In vivo Testing Following successful in vitro testing, CAR T cells are evaluated in vivo using clinically relevant animal models:

• Toxicity Studies: These studies assess potential side effects and determine the maximum tolerated dose, which is a challenge as the weight of a mouse is only about 25 grams.
• Efficacy Studies: Animal models are used to test the CAR T cells’ ability to effectively reduce the tumor burden and improve survival. The safety profile and mechanism of action of the CAR T cell therapy are being assessed.

Regulatory Compliance

Preclinical studies must comply with Good Laboratory Practice (GLP) standards to ensure reliability and reproducibility of the experiments. Comprehensive documentation of findings is crucial for future regulatory submissions, such as an Investigational Medicinal Product Dossier (IMPD) application.

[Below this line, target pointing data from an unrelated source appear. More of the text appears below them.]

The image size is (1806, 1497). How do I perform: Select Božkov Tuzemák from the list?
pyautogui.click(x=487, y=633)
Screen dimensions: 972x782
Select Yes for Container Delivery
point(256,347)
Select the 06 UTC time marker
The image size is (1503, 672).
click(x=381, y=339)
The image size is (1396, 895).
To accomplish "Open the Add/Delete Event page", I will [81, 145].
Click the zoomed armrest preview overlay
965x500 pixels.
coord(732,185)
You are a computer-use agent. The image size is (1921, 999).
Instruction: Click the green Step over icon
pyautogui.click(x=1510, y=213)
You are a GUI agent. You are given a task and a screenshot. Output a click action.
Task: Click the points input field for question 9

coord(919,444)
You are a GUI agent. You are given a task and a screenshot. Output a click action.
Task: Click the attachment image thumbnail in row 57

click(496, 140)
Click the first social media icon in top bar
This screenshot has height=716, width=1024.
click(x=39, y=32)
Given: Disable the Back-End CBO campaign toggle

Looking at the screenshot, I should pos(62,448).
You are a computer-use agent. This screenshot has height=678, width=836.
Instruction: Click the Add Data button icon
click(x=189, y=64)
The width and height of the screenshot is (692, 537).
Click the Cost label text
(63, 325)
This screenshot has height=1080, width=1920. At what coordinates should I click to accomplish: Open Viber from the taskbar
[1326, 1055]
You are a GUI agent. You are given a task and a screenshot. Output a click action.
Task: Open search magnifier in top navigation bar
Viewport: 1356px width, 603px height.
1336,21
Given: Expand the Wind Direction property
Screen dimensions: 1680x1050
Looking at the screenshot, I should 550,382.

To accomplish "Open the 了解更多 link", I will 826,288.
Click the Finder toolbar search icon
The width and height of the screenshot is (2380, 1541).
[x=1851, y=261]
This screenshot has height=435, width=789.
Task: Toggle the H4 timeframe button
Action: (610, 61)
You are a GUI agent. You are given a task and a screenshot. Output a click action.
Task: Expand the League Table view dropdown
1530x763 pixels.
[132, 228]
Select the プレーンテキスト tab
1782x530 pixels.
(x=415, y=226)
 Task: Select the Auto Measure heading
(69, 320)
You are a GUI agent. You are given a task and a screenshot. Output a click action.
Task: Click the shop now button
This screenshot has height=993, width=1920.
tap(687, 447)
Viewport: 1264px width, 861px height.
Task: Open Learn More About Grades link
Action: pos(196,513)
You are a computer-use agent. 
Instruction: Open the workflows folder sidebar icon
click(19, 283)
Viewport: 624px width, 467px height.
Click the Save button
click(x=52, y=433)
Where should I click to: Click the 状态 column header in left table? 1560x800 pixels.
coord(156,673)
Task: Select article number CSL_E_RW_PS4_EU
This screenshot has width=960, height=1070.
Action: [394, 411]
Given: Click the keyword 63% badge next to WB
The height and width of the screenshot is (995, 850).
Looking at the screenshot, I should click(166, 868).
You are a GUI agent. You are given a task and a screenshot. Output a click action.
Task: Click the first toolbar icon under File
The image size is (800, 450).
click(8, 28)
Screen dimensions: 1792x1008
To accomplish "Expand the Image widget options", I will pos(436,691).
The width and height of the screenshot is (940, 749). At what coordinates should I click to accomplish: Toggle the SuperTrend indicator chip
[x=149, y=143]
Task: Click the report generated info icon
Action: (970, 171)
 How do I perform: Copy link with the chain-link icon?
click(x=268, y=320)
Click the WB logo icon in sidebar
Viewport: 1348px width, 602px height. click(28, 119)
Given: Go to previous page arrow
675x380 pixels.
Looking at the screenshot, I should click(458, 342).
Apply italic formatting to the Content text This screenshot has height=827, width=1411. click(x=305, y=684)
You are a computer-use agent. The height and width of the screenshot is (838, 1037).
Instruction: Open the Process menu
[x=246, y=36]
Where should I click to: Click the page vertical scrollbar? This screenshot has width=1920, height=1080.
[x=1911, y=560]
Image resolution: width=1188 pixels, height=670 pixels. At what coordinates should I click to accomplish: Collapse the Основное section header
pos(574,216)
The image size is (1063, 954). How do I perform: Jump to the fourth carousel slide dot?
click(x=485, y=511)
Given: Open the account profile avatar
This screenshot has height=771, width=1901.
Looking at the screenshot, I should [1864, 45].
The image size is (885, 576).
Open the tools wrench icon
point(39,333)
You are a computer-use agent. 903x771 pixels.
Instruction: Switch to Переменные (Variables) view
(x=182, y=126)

As an academic institution or company aiming to develop a CAR T cell therapy, collaboration with a Contract Development and Manufacturing Organization (CDMO) can be invaluable. CDMOs offer specialised expertise, resources, and capacity, that contributes to streamline the development process, enhance scalability, and ensure regulatory compliance.

Conclusion

The first stage of CAR T cell therapy development, encompassing target identification, CAR design, and preclinical testing, is fundamental in contributing to the therapy’s safety and efficacy. By meticulously planning and executing each step, therapy developers aim to bring safe and effective CAR T therapies from the laboratory to the patient.